Anne-Marie Rouillier, chercheuse au sein du Laboratoire de recherche pour la progression des femmes+ dans les sports au Québec (Lab PROFEMS) de l'Université Laval, s'est penchée sur ces enjeux.
Lors du congrès de l'Acfas un peu plus tôt ce mois-ci, elle a présenté les résultats qu'elle a obtenus après avoir sondé des entraîneurs et des arbitres de la diversité sexuelle et de genre à l'échelle du pays. Pour un échantillon aussi pointu, Mme Rouiller s'est dite satisfaite d'avoir pu mener 20 entrevues semi-dirigées et avoir récolté 77 questionnaires qui répondaient à ses critères de sélection. Les participants provenaient de différents sports et niveaux sportifs, certains étant des professionnels qui gagnent leur vie ainsi et d'autres de niveau récréatif qui supervisent des jeunes.
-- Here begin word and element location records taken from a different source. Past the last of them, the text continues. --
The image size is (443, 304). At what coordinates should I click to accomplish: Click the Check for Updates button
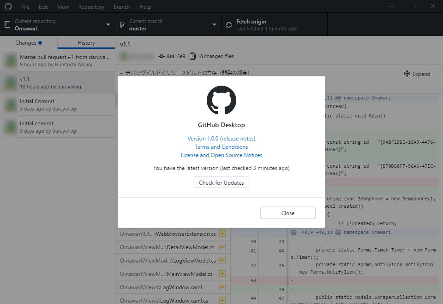221,182
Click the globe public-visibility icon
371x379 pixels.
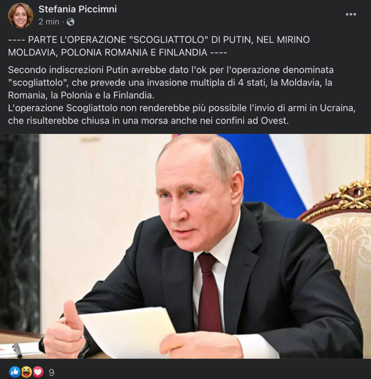70,22
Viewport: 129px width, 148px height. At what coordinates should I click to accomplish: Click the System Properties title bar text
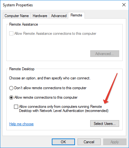point(18,5)
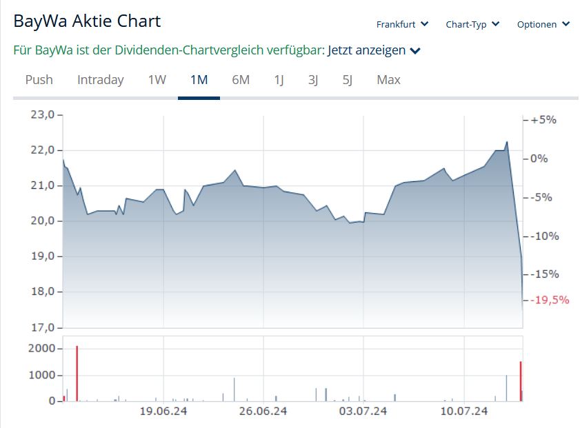Show the 5J chart period
Screen dimensions: 580x428
click(348, 80)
L'inconfort face à l'identité de genre ou l'orientation sexuelle ne semble pas provenir des jeunes, mais plutôt des parents. «C'est quelque chose qui ressort assez fortement. Pour ceux qui travaillent en particulier avec des mineurs, le stress ne vient pas du fait de parler aux jeunes qui sont, selon ce que j'entends, assez ouverts et ouvertes d'esprit. Pour eux, ce n'est pas nécessairement un enjeu, voire peut-être complètement banal, en fait», explique Mme Rouillier.
Le fruit de sa recherche a pu confirmer que le parcours des entraîneurs et des arbitres LGBTQ+ est semé de défis. Certains témoignages étaient déconcertants, comme une femme trans qui se serait fait demander d'envoyer des photos d'elle au retour d'un congé après avoir procédé à une transition. Ces collègues craignaient qu'elle ressemble à RuPaul, une populaire drag queen américaine. D'autres témoignages faisaient état de violence verbale et d'intimidation.
«On entend évidemment beaucoup d'histoires qui se rendent jusqu'à nos oreilles, d'homophobie et transphobie chez les sportifs et les sportives. Donc, de l'entendre pour des gens qui sont un peu plus en situation de leadership, malheureusement, ça ne nous a pas tant surpris que ça, a commenté Mme Rouillier. C'est encore un milieu qui est très conservateur, disons ancré dans des valeurs plus binaires. Sur le plan de la diversité sexuelle et de genre, on tombe dans des domaines où les gens peuvent avoir peur de ce que ça crée sur leur réputation ou d'être moins bien accueillis par certaines personnes.»
La chercheuse insiste sur le fait que les enjeux des personnes issues de la diversité sexuelle sont très différents que ceux vécus par les personnes trans ou non binaires puisque l'orientation sexuelle n'est pas nécessairement visible.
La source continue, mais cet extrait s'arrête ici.